▸ TO DO: Which lines have the string "computer"? Copy all of them from the entries below.

▸ Saved entries:
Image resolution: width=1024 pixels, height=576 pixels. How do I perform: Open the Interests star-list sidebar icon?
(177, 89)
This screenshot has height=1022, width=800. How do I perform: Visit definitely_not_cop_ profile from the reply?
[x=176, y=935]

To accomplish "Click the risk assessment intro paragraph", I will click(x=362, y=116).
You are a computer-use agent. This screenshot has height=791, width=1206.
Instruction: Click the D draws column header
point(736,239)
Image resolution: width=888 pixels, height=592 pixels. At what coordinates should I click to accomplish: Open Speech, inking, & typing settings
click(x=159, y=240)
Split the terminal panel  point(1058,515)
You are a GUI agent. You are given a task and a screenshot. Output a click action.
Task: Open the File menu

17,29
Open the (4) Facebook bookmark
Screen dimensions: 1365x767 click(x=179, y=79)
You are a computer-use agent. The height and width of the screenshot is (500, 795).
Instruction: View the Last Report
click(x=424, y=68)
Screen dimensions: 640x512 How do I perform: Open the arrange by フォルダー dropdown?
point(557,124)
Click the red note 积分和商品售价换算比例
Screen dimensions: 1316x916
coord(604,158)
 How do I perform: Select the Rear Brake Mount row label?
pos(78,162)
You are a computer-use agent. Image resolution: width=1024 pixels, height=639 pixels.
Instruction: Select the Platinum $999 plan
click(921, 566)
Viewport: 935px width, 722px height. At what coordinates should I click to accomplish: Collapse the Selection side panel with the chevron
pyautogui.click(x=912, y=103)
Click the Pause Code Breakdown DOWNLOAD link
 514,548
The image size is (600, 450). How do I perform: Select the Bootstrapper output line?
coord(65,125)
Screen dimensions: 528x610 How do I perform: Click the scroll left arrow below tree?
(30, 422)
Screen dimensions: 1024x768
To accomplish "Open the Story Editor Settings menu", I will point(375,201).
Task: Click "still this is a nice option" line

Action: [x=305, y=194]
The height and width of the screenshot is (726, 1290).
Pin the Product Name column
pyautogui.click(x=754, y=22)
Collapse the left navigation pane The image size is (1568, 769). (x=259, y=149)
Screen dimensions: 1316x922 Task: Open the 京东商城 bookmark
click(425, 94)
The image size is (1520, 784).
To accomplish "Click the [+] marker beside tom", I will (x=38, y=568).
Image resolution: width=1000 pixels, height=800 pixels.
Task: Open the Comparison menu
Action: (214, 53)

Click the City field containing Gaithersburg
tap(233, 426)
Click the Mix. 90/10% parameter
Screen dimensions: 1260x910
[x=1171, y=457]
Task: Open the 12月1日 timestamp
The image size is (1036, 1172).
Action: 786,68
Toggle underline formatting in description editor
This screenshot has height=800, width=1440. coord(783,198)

▸ EXERCISE ANSWER:
You are a computer-use agent. This screenshot has height=791, width=1206.
You are a computer-use agent. The height and width of the screenshot is (500, 795).
You are a computer-use agent. Image resolution: width=1024 pixels, height=639 pixels.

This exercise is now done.